Toda regla me entristece; creo en mis entrañas". Detrás de sus músculos
turquesas, de sus huesos rubí, las complejas erosiones, pantanales tibios
como gacelas y bosques que pueblan los faunos.
Respiremos a fondo. ¿A qué huelen las manos invisibles que peinan las hojas, a
qué huele el niño que intuye sin parpadear, o el caminante con garganta salada?
Ninguna voz única responde a la nariz, sino multitudes de ellas, fantasmas
veloces. Más pistas, ruega el olfato. Ahora bien quieta, nariz, ábrete de narinas y
aspira con violencia lo que se te ofrece. Entonces se posa sobre el pigmento que
reverbera, sobre la línea que surge del comienzo.
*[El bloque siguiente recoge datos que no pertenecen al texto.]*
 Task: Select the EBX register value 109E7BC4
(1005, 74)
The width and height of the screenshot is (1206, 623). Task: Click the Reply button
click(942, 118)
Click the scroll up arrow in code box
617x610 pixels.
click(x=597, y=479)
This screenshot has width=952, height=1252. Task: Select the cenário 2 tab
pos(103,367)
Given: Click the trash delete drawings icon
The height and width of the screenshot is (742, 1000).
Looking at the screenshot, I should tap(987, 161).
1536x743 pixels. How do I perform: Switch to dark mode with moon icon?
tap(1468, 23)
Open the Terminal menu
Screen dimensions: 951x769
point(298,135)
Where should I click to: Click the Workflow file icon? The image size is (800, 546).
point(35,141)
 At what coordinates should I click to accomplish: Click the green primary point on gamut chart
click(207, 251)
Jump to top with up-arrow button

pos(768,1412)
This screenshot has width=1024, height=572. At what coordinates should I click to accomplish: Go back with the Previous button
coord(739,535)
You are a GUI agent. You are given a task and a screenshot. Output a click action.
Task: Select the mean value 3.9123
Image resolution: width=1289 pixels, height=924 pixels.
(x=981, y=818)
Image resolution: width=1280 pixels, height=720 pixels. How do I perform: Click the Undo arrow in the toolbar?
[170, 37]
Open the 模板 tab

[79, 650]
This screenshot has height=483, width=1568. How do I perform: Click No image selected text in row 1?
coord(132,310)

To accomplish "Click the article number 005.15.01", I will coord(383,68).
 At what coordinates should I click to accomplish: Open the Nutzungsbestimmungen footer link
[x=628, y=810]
Ríe la boca desmesurada de
sus personajes, y Herce se mata de risa con ellos, mientras que jadeante busca
la llave perdida entre las hojas, la que justo cabe en el cerrojo del cielo. Y en
medio de bichos contrahechos, de gordos que chupan la iridiscente esperanza,
de rojos que causan diarrea, de trazos que vomitan infancias, están sus figuras
tenues, los brazos extendidos como bailarines sin paraguas. Juntas danzan,
entrelazadas, esenciales criaturas que anhelan los oasis. La nariz advierte cierto
movimiento. Deslizándose de su antigua piel, Herce se arroja en los brazos de
sus hermanos, apuntando a la negrura que ruge su obstinado catalejo.